Date Posted: 10/9/2014

 
Being a leader often starts with merely sharing your life. Reading the Bible in 90 days turned Memorial Drive UMC, Houston member C.A. Williams into a social media evangelist and book author. Read her personal essay to learn how her Bible class adventure unfolded into a laity-unleashed type of leadership opportunity.
 
It was just this time of year—sometime between Trunk Treats, Pumpkin Patch, Phantom of the Organ, and endless other church activities that blow in on the autumn wind—that I heard about a class called “The Bible in 90 Days.”
 
Given the fact I barely had 90 minutes to spare, much less 90 days, I was still tempted to take the class. A structured, minister-led class that required me to read 12 pages a day and encouraged me to attend weekly discussions might actually get me past Exodus before I put my Bible back on the shelf where it could go back to collecting dust.
 
When my husband, Paul, decided that he wanted to take the class, it was suddenly, “Game on!” I had to do it if he was going to do it. And, so, after managing to put it off for 50 years, I was suddenly committed to reading the Bible. The whole, incredibly long, all-but-impossible-to-understand Bible. In 90 very short days.
 
Hoping for encouragement from friends and family, I posted a message on Facebook the night after I started reading. It said: “Off to bed to read. What, you ask? The Bible…” along with a snippet of something that I had read on Day 1 about Lot’s daughters getting him drunk and sleeping with him. (True story, by the way.)
 
That one simple social media posting started my Facebook friends asking for more Bible stories night after night. So, almost every night for the next three months I posted a paragraph or two about something that I had read that day.
 
By the time I had finished reading (and retelling) the Bible, friends the world over had come along for the ride. I knew that, for some of them, this was their first exposure to reading the Bible. Suddenly, I realized that I wasn’t just writing tongue-in-cheek stories about “things you would never learn in Bible School”—I was actually sharing the gospel.

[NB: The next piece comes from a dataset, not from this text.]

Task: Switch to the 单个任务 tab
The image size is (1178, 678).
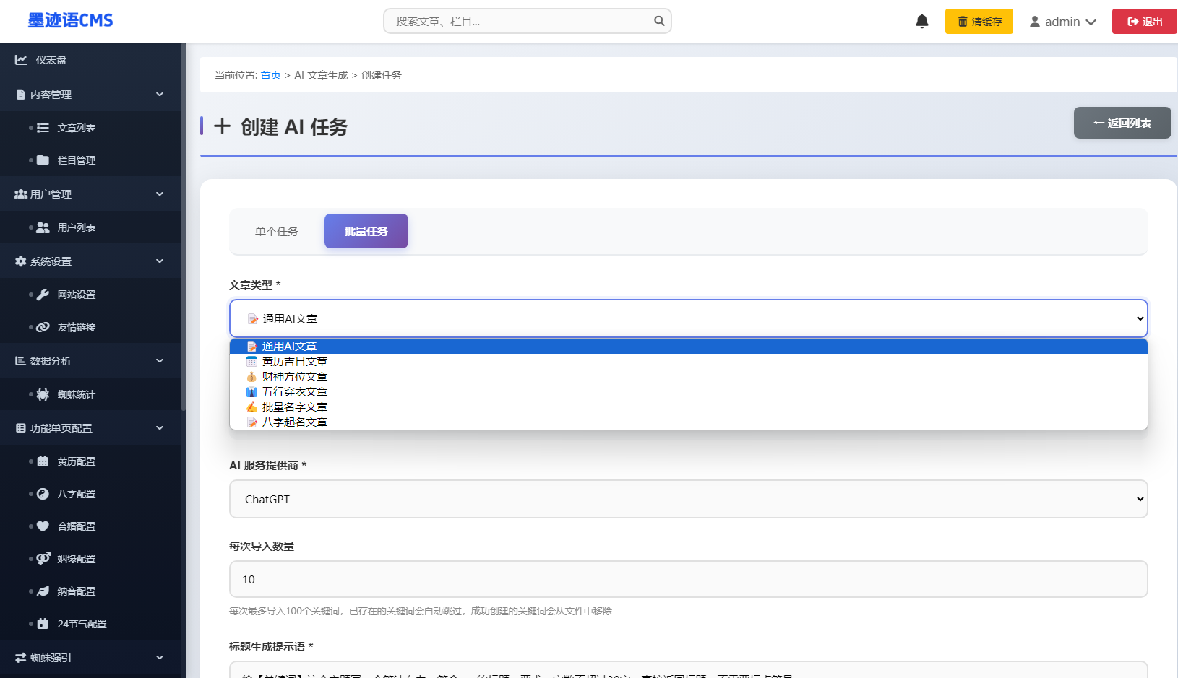Action: pos(276,232)
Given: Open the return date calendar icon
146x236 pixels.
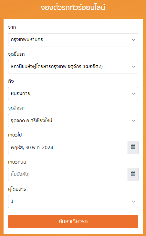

Once the class (and my nightly stories) ended, I compiled them all into a little book entitled, “Sometimes it Takes a Talking Donkey.”
 
The name was based on the story of Balaam and his talking donkey. It was also, however, a very apt description of a first-time Bible reader/storyteller who found her flock on Facebook.

Here is an excerpt from Williams’ book:
 
“Like a Gold Ring in a Pig’s Snout”
It seems the majority of Proverbs concerns wisdom and foolishness, but there are hundreds (if not thousands) that pertain to everything from gossip and gloating to wealth and wickedness. Here is a sampling that I found interesting for one reason or another: “Gray hair is a crown of splendor; it is attained by a righteous life.” From experience, I beg to differ. “Better a meal of vegetables where there is love than a fattened calf with hatred.” Agreed. “Houses and wealth are inherited from parents, but a prudent wife is from the Lord.” Amen. “A wife of noble character is her husband’s crown, but a disgraceful wife is like decay in his bones.” Fair enough. “Wine is a mocker and beer a brawler; whoever is led astray by them is not wise.” I’m not pointing fingers. “A cheerful look brings joy to the heart, and good news gives health to the bones.” It sure does. And, possibly my favorite yet, even though I have no idea what it means. I just like the way the first bit rolls off the tongue: “Like a gold ring in a pig’s snout is a beautiful woman who shows no discretion.”
 
Facebook comment:
“I have the righteous man with a beautiful head of gray hair and I’m keeping him! And, I believe that I’m his crown as I possibly only disgraced him the one time I got caught by our neighbor when I was outside late at night in my PJs with my lighted fairy wings on.” – Cheryl Brogan, The Woodlands, Texas.